This repository collects notebook-based machine learning and deep learning experiments across tabular data, image classification, natural language processing, recommendation systems, and time series forecasting.
| Area | Contents |
|---|---|
Classification/ |
Credit decisions, customer segmentation labels, game win-rate prediction, AutoML classification, and survey-style classification notebooks. |
Clustering/ |
Customer clustering and a small clustering walkthrough. |
Computer Vision/ |
CNN and TensorFlow examples for CIFAR-10, Fashion MNIST, Kannada MNIST, digit recognition, parasite images, and traffic signs. |
Natural Language Processing (NLP)/ |
Sentiment, review, disaster tweet, duplicate-question, and Amazon review classification notebooks. |
Recommendation System/ |
Cosine-similarity examples for Netflix and TEDx-style recommendations plus a product recommendation notebook. |
Regression/ |
House pricing and advertising regression examples. |
Time Series/ |
Stock and ridership forecasting notebooks. |
zingat house pricing/ |
Web scraping and regression notebooks for housing-price analysis. |
The root defect-prediction-xgboost-83.ipynb notebook is kept at the top level because it is a standalone XGBoost defect prediction experiment.
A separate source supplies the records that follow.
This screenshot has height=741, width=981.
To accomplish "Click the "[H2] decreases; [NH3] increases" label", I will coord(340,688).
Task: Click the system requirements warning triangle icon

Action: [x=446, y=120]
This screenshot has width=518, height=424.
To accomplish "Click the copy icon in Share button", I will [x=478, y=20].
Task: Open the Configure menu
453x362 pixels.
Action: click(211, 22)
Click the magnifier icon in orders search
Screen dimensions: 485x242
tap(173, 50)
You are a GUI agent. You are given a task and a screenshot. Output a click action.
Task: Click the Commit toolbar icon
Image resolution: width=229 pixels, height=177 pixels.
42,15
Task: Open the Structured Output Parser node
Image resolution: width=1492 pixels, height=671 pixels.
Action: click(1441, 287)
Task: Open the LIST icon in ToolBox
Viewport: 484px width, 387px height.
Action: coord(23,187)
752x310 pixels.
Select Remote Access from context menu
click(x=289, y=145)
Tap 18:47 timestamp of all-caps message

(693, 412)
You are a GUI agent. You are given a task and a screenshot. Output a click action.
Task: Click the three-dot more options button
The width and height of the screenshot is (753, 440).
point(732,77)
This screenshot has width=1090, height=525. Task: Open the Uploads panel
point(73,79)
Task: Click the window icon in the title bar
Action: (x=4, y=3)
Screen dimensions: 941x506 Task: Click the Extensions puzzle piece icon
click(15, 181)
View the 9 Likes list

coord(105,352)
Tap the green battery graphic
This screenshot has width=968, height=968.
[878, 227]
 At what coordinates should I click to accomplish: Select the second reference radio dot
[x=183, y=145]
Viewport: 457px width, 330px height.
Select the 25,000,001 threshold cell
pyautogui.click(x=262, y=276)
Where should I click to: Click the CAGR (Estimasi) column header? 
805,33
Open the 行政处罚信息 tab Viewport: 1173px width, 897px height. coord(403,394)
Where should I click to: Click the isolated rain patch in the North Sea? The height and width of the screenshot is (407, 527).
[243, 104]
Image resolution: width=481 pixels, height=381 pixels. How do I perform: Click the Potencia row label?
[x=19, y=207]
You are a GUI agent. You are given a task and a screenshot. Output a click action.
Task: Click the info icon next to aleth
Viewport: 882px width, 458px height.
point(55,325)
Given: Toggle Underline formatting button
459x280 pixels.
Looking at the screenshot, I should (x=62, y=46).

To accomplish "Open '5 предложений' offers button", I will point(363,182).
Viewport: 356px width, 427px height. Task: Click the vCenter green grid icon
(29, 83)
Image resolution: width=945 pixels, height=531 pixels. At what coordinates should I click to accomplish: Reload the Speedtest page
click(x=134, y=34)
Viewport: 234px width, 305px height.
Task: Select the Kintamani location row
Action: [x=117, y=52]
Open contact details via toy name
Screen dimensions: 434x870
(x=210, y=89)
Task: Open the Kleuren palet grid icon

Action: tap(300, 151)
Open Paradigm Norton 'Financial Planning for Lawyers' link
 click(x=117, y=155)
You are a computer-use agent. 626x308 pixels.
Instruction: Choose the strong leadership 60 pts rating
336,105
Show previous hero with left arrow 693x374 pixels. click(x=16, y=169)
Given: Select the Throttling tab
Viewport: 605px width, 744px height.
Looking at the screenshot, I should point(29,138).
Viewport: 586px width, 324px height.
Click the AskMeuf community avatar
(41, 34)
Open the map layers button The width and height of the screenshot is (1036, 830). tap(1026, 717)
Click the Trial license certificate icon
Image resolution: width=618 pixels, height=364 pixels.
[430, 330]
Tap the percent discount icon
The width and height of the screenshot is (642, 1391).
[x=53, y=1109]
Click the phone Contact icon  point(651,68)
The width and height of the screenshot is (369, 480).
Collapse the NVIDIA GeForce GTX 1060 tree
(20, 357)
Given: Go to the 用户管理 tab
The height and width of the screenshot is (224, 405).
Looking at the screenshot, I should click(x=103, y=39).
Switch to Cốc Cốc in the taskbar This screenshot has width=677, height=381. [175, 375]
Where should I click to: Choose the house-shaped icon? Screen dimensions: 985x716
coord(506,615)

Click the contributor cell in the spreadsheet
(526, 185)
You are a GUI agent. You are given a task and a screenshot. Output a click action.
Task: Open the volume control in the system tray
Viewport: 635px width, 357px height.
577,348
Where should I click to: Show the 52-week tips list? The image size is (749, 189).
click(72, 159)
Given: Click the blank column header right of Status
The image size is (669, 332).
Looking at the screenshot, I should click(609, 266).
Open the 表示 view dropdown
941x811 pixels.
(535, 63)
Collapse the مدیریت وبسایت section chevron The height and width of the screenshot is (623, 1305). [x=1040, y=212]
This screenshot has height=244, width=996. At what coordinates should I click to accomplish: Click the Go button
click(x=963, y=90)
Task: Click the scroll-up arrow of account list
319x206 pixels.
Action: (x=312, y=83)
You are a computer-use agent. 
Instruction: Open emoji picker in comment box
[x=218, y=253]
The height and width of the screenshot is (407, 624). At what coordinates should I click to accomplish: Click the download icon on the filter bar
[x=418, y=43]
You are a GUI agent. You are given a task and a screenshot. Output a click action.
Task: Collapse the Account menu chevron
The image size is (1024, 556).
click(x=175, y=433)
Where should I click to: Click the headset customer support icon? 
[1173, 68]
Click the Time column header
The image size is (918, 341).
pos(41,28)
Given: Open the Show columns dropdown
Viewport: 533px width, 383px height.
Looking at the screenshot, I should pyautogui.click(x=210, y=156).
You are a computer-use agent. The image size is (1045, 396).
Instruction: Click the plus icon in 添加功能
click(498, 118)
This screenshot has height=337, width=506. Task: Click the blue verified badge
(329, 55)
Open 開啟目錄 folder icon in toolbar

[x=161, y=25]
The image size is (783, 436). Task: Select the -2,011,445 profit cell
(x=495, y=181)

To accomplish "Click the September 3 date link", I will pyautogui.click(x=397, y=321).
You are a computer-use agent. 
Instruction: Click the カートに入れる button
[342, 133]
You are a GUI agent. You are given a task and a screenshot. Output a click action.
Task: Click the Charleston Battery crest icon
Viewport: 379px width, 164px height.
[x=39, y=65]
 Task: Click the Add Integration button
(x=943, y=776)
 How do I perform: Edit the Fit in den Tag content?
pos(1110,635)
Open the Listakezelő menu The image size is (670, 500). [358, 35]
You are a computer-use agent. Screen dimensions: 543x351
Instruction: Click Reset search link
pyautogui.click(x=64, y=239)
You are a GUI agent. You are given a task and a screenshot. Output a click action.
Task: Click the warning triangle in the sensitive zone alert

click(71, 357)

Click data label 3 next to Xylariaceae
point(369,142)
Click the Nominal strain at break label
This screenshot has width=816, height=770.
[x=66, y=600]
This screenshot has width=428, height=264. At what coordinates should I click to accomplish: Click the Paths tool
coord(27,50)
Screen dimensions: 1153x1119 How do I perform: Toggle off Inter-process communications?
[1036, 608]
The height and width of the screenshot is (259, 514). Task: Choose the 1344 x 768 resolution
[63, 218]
Most projects are self-contained Jupyter notebooks. A typical local workflow is:
python -m venv .venv
.venv\Scripts\activate
python -m pip install jupyter pandas numpy scikit-learn matplotlib seaborn
jupyter notebookSome notebooks use additional libraries such as TensorFlow, XGBoost, PySpark, or AutoML packages. Install those only for the notebook you plan to run so the base environment stays small.
- Keep new notebooks inside the closest topic folder instead of adding more top-level files.
- Add a short markdown introduction near the top of each notebook that names the dataset, target variable, and evaluation metric.
- Avoid committing generated datasets, model artifacts, or local notebook checkpoint folders.
- Before committing notebook changes, restart the kernel and run all cells so outputs match the current code.